ABOUT THIS EXERCISE: Retype the data that follows, keeping every character the same.
Top of RECORDS PROVIDED
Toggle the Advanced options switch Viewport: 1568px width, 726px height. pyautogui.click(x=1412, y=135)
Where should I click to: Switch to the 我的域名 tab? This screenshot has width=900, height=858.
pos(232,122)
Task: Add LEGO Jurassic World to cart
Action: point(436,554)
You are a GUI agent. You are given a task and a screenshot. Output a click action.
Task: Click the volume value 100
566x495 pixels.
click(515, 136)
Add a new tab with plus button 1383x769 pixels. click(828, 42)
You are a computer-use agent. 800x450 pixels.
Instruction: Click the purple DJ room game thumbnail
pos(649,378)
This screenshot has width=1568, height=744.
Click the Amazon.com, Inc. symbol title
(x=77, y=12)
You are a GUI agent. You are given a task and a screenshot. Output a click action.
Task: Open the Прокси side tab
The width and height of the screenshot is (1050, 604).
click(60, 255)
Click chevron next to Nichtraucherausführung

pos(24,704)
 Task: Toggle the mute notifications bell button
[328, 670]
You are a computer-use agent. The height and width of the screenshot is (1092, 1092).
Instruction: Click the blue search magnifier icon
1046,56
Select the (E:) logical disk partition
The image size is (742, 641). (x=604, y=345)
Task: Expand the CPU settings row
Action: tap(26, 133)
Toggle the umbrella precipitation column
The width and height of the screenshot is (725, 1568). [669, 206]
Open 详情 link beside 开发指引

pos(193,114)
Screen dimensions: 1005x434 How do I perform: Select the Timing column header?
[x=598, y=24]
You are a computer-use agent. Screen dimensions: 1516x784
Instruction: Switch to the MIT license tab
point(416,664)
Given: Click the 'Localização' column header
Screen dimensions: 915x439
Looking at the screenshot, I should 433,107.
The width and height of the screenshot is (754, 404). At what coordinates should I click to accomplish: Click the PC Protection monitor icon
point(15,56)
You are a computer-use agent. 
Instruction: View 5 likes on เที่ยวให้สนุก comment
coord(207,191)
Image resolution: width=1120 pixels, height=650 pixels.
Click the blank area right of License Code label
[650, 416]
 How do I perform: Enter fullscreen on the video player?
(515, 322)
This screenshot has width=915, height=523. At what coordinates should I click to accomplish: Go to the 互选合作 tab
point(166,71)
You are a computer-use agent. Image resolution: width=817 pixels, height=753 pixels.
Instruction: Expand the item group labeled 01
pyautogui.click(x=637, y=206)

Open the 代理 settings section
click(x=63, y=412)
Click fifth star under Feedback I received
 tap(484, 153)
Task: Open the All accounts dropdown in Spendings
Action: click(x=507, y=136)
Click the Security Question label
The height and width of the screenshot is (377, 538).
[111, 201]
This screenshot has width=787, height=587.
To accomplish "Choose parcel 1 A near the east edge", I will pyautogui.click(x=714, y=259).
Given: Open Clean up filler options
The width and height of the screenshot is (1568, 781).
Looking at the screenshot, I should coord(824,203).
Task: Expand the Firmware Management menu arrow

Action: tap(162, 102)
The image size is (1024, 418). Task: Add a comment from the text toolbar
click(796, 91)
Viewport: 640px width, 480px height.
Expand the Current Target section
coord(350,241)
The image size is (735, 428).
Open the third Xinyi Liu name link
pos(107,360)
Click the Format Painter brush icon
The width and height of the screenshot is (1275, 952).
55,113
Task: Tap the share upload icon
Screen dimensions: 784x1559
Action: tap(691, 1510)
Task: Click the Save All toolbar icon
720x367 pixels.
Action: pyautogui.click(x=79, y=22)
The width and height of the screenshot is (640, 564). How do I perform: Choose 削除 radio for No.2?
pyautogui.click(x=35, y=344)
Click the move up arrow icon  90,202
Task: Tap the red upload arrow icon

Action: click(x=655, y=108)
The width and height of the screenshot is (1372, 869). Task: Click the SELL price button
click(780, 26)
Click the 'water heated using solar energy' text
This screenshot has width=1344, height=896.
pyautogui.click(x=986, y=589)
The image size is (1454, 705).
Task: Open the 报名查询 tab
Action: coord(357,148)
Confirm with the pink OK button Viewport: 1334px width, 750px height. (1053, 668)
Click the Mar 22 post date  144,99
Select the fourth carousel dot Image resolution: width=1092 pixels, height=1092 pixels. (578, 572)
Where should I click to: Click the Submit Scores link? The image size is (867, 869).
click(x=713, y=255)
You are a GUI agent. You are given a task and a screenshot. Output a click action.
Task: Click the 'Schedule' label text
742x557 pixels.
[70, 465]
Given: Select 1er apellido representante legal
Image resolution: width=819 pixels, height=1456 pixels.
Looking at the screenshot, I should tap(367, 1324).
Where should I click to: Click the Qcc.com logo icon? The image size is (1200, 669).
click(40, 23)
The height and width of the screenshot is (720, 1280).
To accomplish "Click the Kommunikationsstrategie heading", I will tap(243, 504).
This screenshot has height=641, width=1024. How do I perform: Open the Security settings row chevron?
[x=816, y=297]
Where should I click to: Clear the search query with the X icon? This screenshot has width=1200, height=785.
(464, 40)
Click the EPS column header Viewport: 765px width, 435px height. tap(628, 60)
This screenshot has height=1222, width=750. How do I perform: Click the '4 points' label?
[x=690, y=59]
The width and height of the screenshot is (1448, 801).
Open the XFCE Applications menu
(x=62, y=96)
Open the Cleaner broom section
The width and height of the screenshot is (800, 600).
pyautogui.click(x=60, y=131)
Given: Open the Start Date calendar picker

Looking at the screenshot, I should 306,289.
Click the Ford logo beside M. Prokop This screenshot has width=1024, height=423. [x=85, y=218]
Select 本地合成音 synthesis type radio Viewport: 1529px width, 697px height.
Bottom of RECORDS PROVIDED
RESULT FOR THIS EXERCISE:
Toggle the Advanced options switch Viewport: 1568px width, 726px height. pyautogui.click(x=1412, y=135)
Where should I click to: Switch to the 我的域名 tab? This screenshot has width=900, height=858.
pos(232,122)
Task: Add LEGO Jurassic World to cart
Action: point(436,554)
You are a GUI agent. You are given a task and a screenshot. Output a click action.
Task: Click the volume value 100
566x495 pixels.
click(515, 136)
Add a new tab with plus button 1383x769 pixels. click(828, 42)
You are a computer-use agent. 800x450 pixels.
Instruction: Click the purple DJ room game thumbnail
pos(649,378)
This screenshot has width=1568, height=744.
Click the Amazon.com, Inc. symbol title
(x=77, y=12)
You are a GUI agent. You are given a task and a screenshot. Output a click action.
Task: Open the Прокси side tab
The width and height of the screenshot is (1050, 604).
click(60, 255)
Click chevron next to Nichtraucherausführung

pos(24,704)
 Task: Toggle the mute notifications bell button
[328, 670]
You are a computer-use agent. The height and width of the screenshot is (1092, 1092).
Instruction: Click the blue search magnifier icon
1046,56
Select the (E:) logical disk partition
The image size is (742, 641). (x=604, y=345)
Task: Expand the CPU settings row
Action: tap(26, 133)
Toggle the umbrella precipitation column
The width and height of the screenshot is (725, 1568). [669, 206]
Open 详情 link beside 开发指引

pos(193,114)
Screen dimensions: 1005x434 How do I perform: Select the Timing column header?
[x=598, y=24]
You are a computer-use agent. Screen dimensions: 1516x784
Instruction: Switch to the MIT license tab
point(416,664)
Given: Click the 'Localização' column header
Screen dimensions: 915x439
Looking at the screenshot, I should 433,107.
The width and height of the screenshot is (754, 404). At what coordinates should I click to accomplish: Click the PC Protection monitor icon
point(15,56)
You are a computer-use agent. 
Instruction: View 5 likes on เที่ยวให้สนุก comment
coord(207,191)
Image resolution: width=1120 pixels, height=650 pixels.
Click the blank area right of License Code label
[650, 416]
 How do I perform: Enter fullscreen on the video player?
(515, 322)
This screenshot has width=915, height=523. At what coordinates should I click to accomplish: Go to the 互选合作 tab
point(166,71)
You are a computer-use agent. Image resolution: width=817 pixels, height=753 pixels.
Instruction: Expand the item group labeled 01
pyautogui.click(x=637, y=206)

Open the 代理 settings section
click(x=63, y=412)
Click fifth star under Feedback I received
 tap(484, 153)
Task: Open the All accounts dropdown in Spendings
Action: click(x=507, y=136)
Click the Security Question label
The height and width of the screenshot is (377, 538).
[111, 201]
This screenshot has width=787, height=587.
To accomplish "Choose parcel 1 A near the east edge", I will pyautogui.click(x=714, y=259).
Given: Open Clean up filler options
The width and height of the screenshot is (1568, 781).
Looking at the screenshot, I should coord(824,203).
Task: Expand the Firmware Management menu arrow

Action: tap(162, 102)
The image size is (1024, 418). Task: Add a comment from the text toolbar
click(796, 91)
Viewport: 640px width, 480px height.
Expand the Current Target section
coord(350,241)
The image size is (735, 428).
Open the third Xinyi Liu name link
pos(107,360)
Click the Format Painter brush icon
The width and height of the screenshot is (1275, 952).
55,113
Task: Tap the share upload icon
Screen dimensions: 784x1559
Action: tap(691, 1510)
Task: Click the Save All toolbar icon
720x367 pixels.
Action: pyautogui.click(x=79, y=22)
The width and height of the screenshot is (640, 564). How do I perform: Choose 削除 radio for No.2?
pyautogui.click(x=35, y=344)
Click the move up arrow icon  90,202
Task: Tap the red upload arrow icon

Action: click(x=655, y=108)
The width and height of the screenshot is (1372, 869). Task: Click the SELL price button
click(780, 26)
Click the 'water heated using solar energy' text
This screenshot has width=1344, height=896.
pyautogui.click(x=986, y=589)
The image size is (1454, 705).
Task: Open the 报名查询 tab
Action: coord(357,148)
Confirm with the pink OK button Viewport: 1334px width, 750px height. (1053, 668)
Click the Mar 22 post date  144,99
Select the fourth carousel dot Image resolution: width=1092 pixels, height=1092 pixels. (578, 572)
Where should I click to: Click the Submit Scores link? The image size is (867, 869).
click(x=713, y=255)
You are a GUI agent. You are given a task and a screenshot. Output a click action.
Task: Click the 'Schedule' label text
742x557 pixels.
[70, 465]
Given: Select 1er apellido representante legal
Image resolution: width=819 pixels, height=1456 pixels.
Looking at the screenshot, I should tap(367, 1324).
Where should I click to: Click the Qcc.com logo icon? The image size is (1200, 669).
click(40, 23)
The height and width of the screenshot is (720, 1280).
To accomplish "Click the Kommunikationsstrategie heading", I will tap(243, 504).
This screenshot has height=641, width=1024. How do I perform: Open the Security settings row chevron?
[x=816, y=297]
Where should I click to: Clear the search query with the X icon? This screenshot has width=1200, height=785.
(464, 40)
Click the EPS column header Viewport: 765px width, 435px height. tap(628, 60)
This screenshot has height=1222, width=750. How do I perform: Click the '4 points' label?
[x=690, y=59]
The width and height of the screenshot is (1448, 801).
Open the XFCE Applications menu
(x=62, y=96)
Open the Cleaner broom section
The width and height of the screenshot is (800, 600).
pyautogui.click(x=60, y=131)
Given: Open the Start Date calendar picker

Looking at the screenshot, I should 306,289.
Click the Ford logo beside M. Prokop This screenshot has width=1024, height=423. [x=85, y=218]
Select 本地合成音 synthesis type radio Viewport: 1529px width, 697px height.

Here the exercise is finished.